Duluth, MN (NNCNOW.com)
-- The Minnesota Pollution Control Agency is at the halfway point of a study that could change environmental standards concerning wild rice, and sulfate.
At a hearing Monday, officials discussed the progress made, and the steps that need to be taken to complete this study on time.
Sulfate is a chemical that grows naturally in the soil and water in Minnesota.
But, industry, such as mining and wastewater treatments plants can discharge this chemical in varying concentrations.
Minnesota's standard for sulfate levels in water used for the production of wild rice is currently at 10 milligrams per liter.
A rule adopted in 1973, with research conducted 40 years earlier.
"The overall effort is to enhance our understanding of the effects of sulfates on wild rice to further inform the standards evaluation," said Shannon Lotthammer with the MPCA.

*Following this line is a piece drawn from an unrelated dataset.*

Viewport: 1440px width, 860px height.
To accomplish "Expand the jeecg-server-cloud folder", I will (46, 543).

Studies have shown that high sulfate levels can hurt the growth of wild rice, a resource that's imbedded in the states culture and economy.
"It's not the sulfate directly; it's the conversion of sulfate to sulfide, and the presence of sulfide in lake and stream sentiments," said Lotthammer.

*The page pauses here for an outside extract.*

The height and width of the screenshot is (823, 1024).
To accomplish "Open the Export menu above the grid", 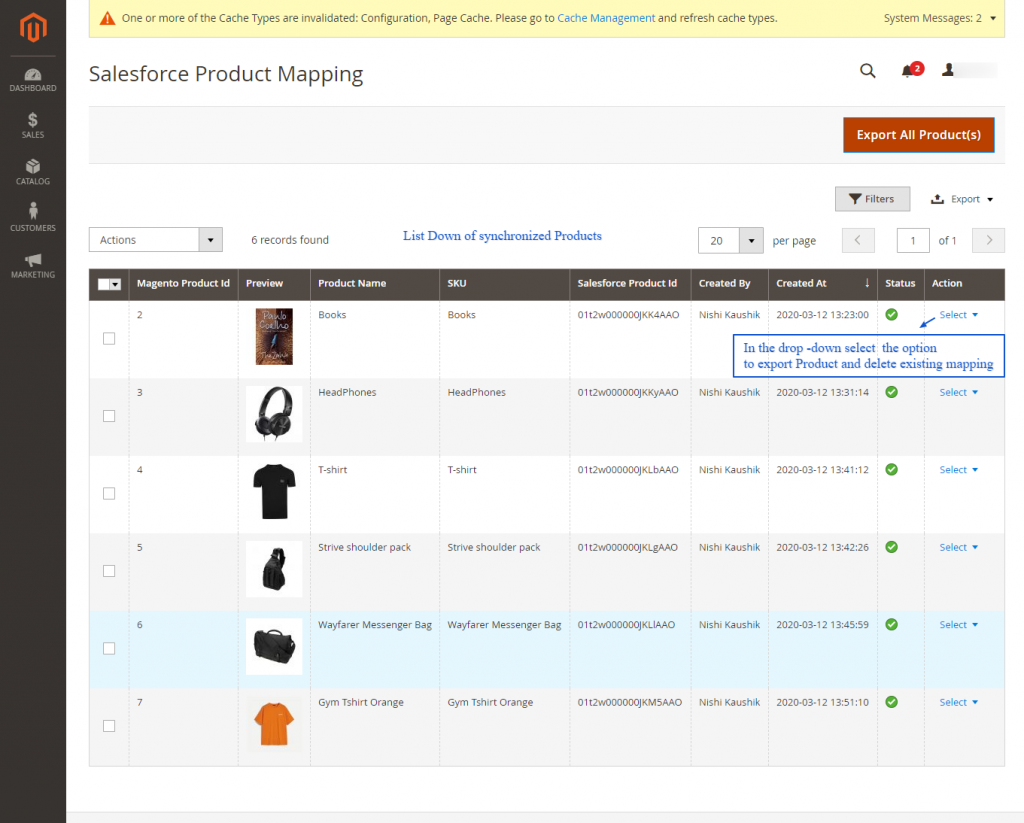I will tap(960, 199).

That's why the state is re-evaluating the sulfate standard, using appropriated money to research and study sulfate levels, and their effect on wild rice.
"That information is now coming in from the lab that will be analyzed over the next few months to see what kinds of relationships are present."

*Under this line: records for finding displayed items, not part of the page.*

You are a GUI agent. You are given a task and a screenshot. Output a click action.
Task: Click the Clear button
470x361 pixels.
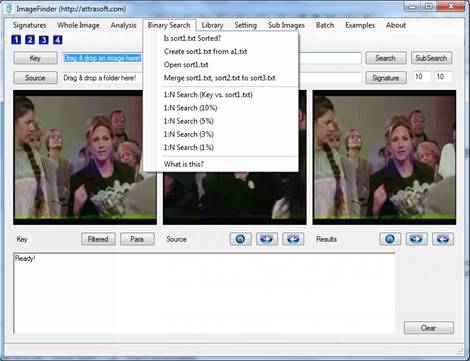coord(429,328)
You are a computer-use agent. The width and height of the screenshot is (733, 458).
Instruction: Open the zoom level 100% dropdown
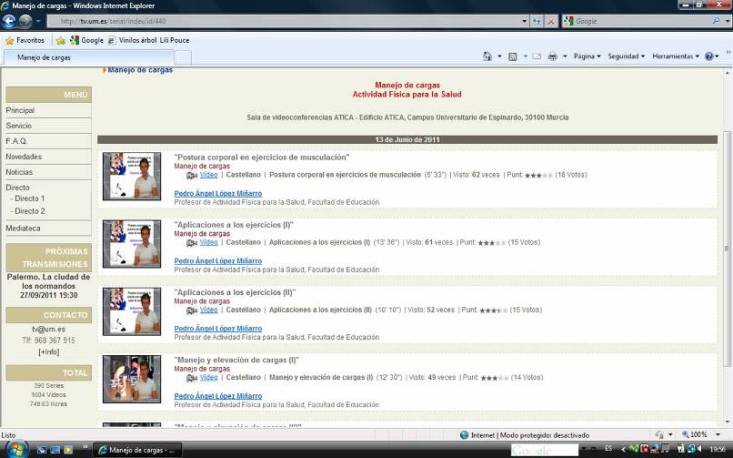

The Minnesota Chamber of Commerce, while acknowledging the progress made so far, is not impressed with the lack of a solid scientific method to create a new standard.
"I cannot say today we know there is going to be scientifically, adequate, justifiable research that's going to be done," said Mike Robertson with the Minnesota Chamber of Commerce.
But, the MCPA says their methodology is coming along, and they will have reports for the deadline, late next year.
The MPCA was provided 1.5 Million Dollars in 2011 to conduct the study.